WHAT TO DO →
1. Can you rewrite the dog food thread starting at "Tried Enhance, wasn't" and ending at "scoop less also.", replacing "waste" with "mess"?
2. Do the following statements agree with the dog food thread? For each, answer yes or no and quote the deciding words from the thread.
(a) Kelly pays $22 for a 45 lb. bag of Sam's Exceed Performance.
(b) smillerdvm switched to Enhance Professional Athlete from Euk.
(c) Kelly feeds 10-12 dogs.
3. Could you continue the forum thread about Enhance dog food from where it stops?
==== PROVIDED TEXT ====
# Enhance



## JOHN WILSON (Dec 8, 2005)

Does anyone feed Enhance if so do you like it? Price of euk has blown out of reason! Thanks!



John


----------



## Kelly (Mar 5, 2003)

Tried Enhance, wasn't the worst, or the best. I feed my hounds Sam's Exceed Performance (yellow bag). I've done Euk, and Pro Pl Perf, Sams stuff is just as good if not better. Very little waste, great coats, energy etc. I feed 10-12 dogs and the waste amount decreased by 30-40% when I made the swich 2 years ago. I know with a lot of things you get what you pay for, but I found this stuff to be a super quality feed, at a super price $22/45 lb. bag. I feed client dogs who's owners demand Euk, or PP, or others, and I usually wind up hosing up twice the waste. It's worth a try.


----------



## smillerdvm (Jun 3, 2006)

I switched to Enhance Professional Athlete, from PP and noticed great improvement in coats & stools. It has 635 k/cal per cup which is far more than PP or other performance foods. Therefore you feed less & scoop less also. 

I couldn't be more pleased with it, and it is cheaper also!!


----------



## JOHN WILSON (Dec 8, 2005)

I take it not to many people use the stuf. The response to this topic says alot about the food!
==== GIVEN DATA ====
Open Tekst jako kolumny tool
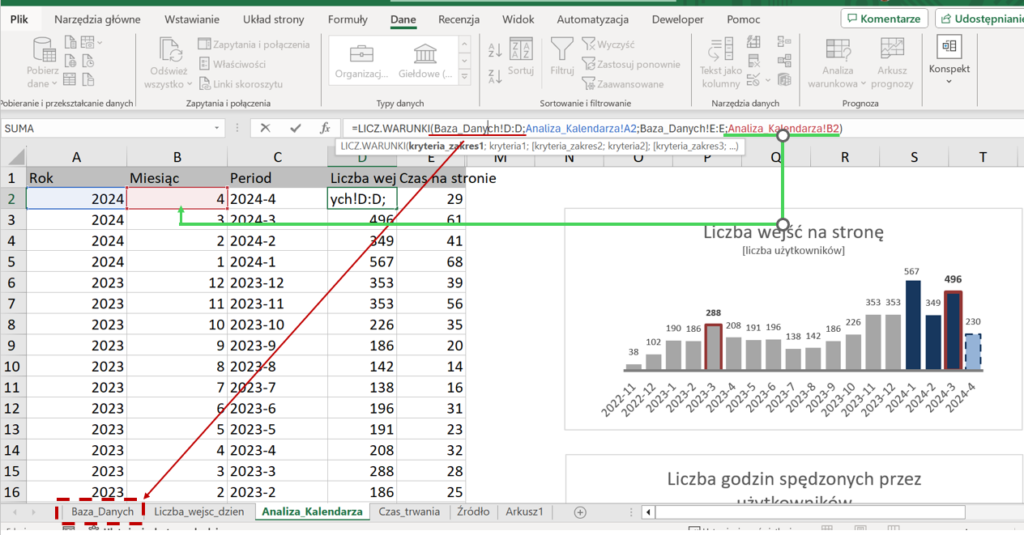The width and height of the screenshot is (1024, 535). [x=720, y=50]
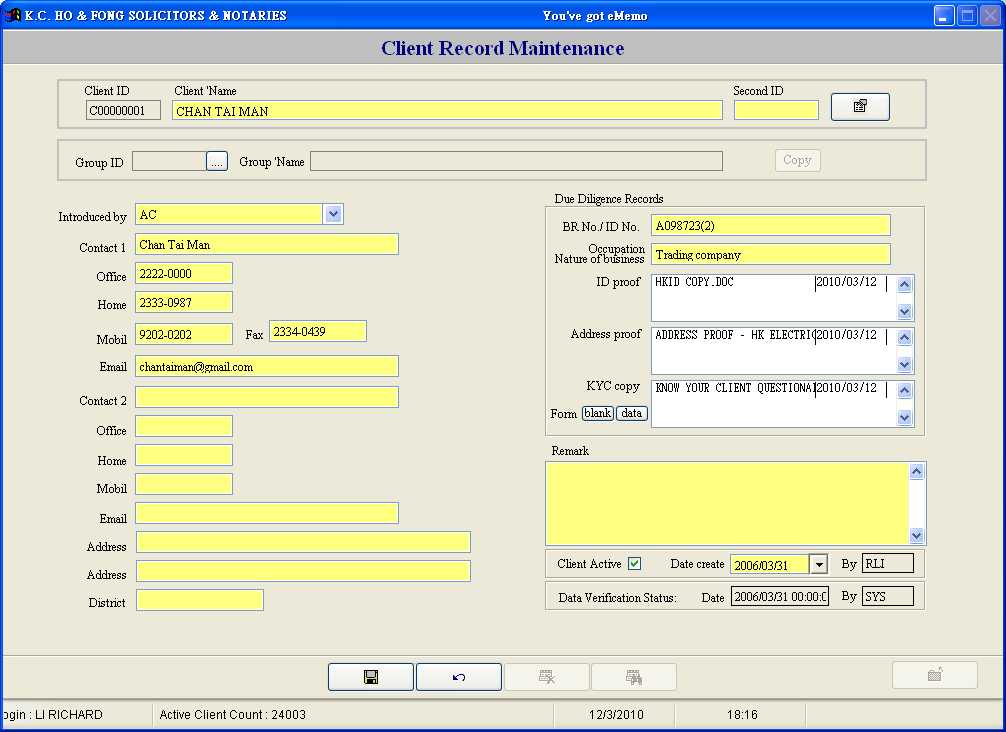Expand the Introduced by dropdown
The image size is (1006, 732).
pos(334,214)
====
EXERCISE RESPONSES →
1.
Tried Enhance, wasn't the worst, or the best. I feed my hounds Sam's Exceed Performance (yellow bag). I've done Euk, and Pro Pl Perf, Sams stuff is just as good if not better. Very little mess, great coats, energy etc. I feed 10-12 dogs and the mess amount decreased by 30-40% when I made the swich 2 years ago. I know with a lot of things you get what you pay for, but I found this stuff to be a super quality feed, at a super price $22/45 lb. bag. I feed client dogs who's owners demand Euk, or PP, or others, and I usually wind up hosing up twice the mess. It's worth a try.


----------



## smillerdvm (Jun 3, 2006)

I switched to Enhance Professional Athlete, from PP and noticed great improvement in coats & stools. It has 635 k/cal per cup which is far more than PP or other performance foods. Therefore you feed less & scoop less also.

2.
(a) Yes: "at a super price $22/45 lb. bag"
(b) No: "I switched to Enhance Professional Athlete, from PP"
(c) Yes: "I feed 10-12 dogs"

3.
----------



## mjh345 (Jun 17, 2006)

I use it & love it


----------



## Rick Hall (Jan 21, 2003)

I tried it and liked that they'd ship individual bags to my door for a reasonable cost. Didn't like that it ran right through my dogs. 

Like Kelly's, my guys have also done better on inexpensive Sam's/WalMart's Exceed/Maxximum Nutrition's 30/20 than Eukanuba and a number of other oft touted feeds. (But I usually feed Pro Plan performance or Purina One for maintenance.)


----------



## Mark Sehon (Feb 10, 2003)

GREAT stuff. People just over feed with this product. I use the 30/22. 2-3 cups(8oz) per day. Thats for working dogs. If you try to feed 4-5 cups a day, you will have more waste to pick up.


----------



## Angie B (Sep 30, 2003)

I love it!!!! It's becoming more available all the time. Contact the company and they'll try to set you up with a dealership near you....

Angie


----------



## Rick Hall (Jan 21, 2003)

Mark Sehon said:


> GREAT stuff. People just over feed with this product. I use the 30/22. 2-3 cups(8oz) per day...


I heard that theory, too, but cutting back left me with emaciated dogs that still pooped piles. Wish it weren't so, as all those k-cals sure sounded good - but k-cals in the yard are wasted.


----------



## Mark Sehon (Feb 10, 2003)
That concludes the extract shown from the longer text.